Data section START

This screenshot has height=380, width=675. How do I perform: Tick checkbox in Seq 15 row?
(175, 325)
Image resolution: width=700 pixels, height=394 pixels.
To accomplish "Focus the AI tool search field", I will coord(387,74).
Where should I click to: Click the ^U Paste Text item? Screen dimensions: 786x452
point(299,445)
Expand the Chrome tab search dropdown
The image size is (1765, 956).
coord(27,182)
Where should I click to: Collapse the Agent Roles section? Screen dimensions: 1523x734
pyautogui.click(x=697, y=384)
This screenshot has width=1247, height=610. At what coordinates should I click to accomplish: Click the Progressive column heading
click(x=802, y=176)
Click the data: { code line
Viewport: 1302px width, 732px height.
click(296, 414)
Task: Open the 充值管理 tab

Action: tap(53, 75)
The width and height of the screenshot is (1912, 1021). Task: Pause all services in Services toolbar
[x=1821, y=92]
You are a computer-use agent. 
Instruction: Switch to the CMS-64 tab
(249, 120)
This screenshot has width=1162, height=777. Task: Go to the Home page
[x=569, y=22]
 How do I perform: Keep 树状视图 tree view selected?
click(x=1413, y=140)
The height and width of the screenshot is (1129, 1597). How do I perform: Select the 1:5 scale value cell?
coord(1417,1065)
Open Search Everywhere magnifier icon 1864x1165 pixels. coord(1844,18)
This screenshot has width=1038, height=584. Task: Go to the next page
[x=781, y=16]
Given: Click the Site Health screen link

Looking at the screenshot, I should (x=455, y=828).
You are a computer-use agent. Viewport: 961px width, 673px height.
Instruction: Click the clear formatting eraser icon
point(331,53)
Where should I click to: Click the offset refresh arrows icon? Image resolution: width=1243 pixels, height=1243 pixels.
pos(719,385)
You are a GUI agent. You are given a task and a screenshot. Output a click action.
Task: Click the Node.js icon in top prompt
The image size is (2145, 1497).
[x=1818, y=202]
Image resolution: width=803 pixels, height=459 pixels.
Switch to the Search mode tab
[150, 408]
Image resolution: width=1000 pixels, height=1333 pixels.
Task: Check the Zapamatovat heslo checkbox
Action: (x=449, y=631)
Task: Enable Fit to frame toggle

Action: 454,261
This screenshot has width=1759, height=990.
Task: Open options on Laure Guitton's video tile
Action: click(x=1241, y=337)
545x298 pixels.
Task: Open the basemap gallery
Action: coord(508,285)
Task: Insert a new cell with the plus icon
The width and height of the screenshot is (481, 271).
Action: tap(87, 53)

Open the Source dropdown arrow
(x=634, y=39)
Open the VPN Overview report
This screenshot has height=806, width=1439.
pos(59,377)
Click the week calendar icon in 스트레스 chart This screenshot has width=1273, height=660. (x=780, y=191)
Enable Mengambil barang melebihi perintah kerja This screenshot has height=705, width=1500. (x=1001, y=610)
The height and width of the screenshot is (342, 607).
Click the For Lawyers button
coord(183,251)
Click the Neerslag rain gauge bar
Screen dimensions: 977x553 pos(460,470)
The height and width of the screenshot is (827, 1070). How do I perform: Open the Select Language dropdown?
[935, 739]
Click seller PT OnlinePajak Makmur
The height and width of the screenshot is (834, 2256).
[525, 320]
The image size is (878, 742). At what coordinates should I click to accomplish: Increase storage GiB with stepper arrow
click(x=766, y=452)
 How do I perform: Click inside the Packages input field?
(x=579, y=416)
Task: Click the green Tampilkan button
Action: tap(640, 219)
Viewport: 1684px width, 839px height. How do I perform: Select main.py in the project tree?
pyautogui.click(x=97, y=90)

Data section END

- _Requirement_
Nothing is to be left out when the listing is copied, and every line must match exactly.

- _Your solution_
This screenshot has height=380, width=675. How do I perform: Tick checkbox in Seq 15 row?
(175, 325)
Image resolution: width=700 pixels, height=394 pixels.
To accomplish "Focus the AI tool search field", I will coord(387,74).
Where should I click to: Click the ^U Paste Text item? Screen dimensions: 786x452
point(299,445)
Expand the Chrome tab search dropdown
The image size is (1765, 956).
coord(27,182)
Where should I click to: Collapse the Agent Roles section? Screen dimensions: 1523x734
pyautogui.click(x=697, y=384)
This screenshot has width=1247, height=610. At what coordinates should I click to accomplish: Click the Progressive column heading
click(x=802, y=176)
Click the data: { code line
Viewport: 1302px width, 732px height.
click(296, 414)
Task: Open the 充值管理 tab

Action: tap(53, 75)
The width and height of the screenshot is (1912, 1021). Task: Pause all services in Services toolbar
[x=1821, y=92]
You are a computer-use agent. 
Instruction: Switch to the CMS-64 tab
(249, 120)
This screenshot has width=1162, height=777. Task: Go to the Home page
[x=569, y=22]
 How do I perform: Keep 树状视图 tree view selected?
click(x=1413, y=140)
The height and width of the screenshot is (1129, 1597). How do I perform: Select the 1:5 scale value cell?
coord(1417,1065)
Open Search Everywhere magnifier icon 1864x1165 pixels. coord(1844,18)
This screenshot has width=1038, height=584. Task: Go to the next page
[x=781, y=16]
Given: Click the Site Health screen link

Looking at the screenshot, I should (x=455, y=828).
You are a computer-use agent. Viewport: 961px width, 673px height.
Instruction: Click the clear formatting eraser icon
point(331,53)
Where should I click to: Click the offset refresh arrows icon? Image resolution: width=1243 pixels, height=1243 pixels.
pos(719,385)
You are a GUI agent. You are given a task and a screenshot. Output a click action.
Task: Click the Node.js icon in top prompt
The image size is (2145, 1497).
[x=1818, y=202]
Image resolution: width=803 pixels, height=459 pixels.
Switch to the Search mode tab
[150, 408]
Image resolution: width=1000 pixels, height=1333 pixels.
Task: Check the Zapamatovat heslo checkbox
Action: (x=449, y=631)
Task: Enable Fit to frame toggle

Action: 454,261
This screenshot has width=1759, height=990.
Task: Open options on Laure Guitton's video tile
Action: click(x=1241, y=337)
545x298 pixels.
Task: Open the basemap gallery
Action: coord(508,285)
Task: Insert a new cell with the plus icon
The width and height of the screenshot is (481, 271).
Action: tap(87, 53)

Open the Source dropdown arrow
(x=634, y=39)
Open the VPN Overview report
This screenshot has height=806, width=1439.
pos(59,377)
Click the week calendar icon in 스트레스 chart This screenshot has width=1273, height=660. (x=780, y=191)
Enable Mengambil barang melebihi perintah kerja This screenshot has height=705, width=1500. (x=1001, y=610)
The height and width of the screenshot is (342, 607).
Click the For Lawyers button
coord(183,251)
Click the Neerslag rain gauge bar
Screen dimensions: 977x553 pos(460,470)
The height and width of the screenshot is (827, 1070). How do I perform: Open the Select Language dropdown?
[935, 739]
Click seller PT OnlinePajak Makmur
The height and width of the screenshot is (834, 2256).
[525, 320]
The image size is (878, 742). At what coordinates should I click to accomplish: Increase storage GiB with stepper arrow
click(x=766, y=452)
 How do I perform: Click inside the Packages input field?
(x=579, y=416)
Task: Click the green Tampilkan button
Action: tap(640, 219)
Viewport: 1684px width, 839px height. How do I perform: Select main.py in the project tree?
pyautogui.click(x=97, y=90)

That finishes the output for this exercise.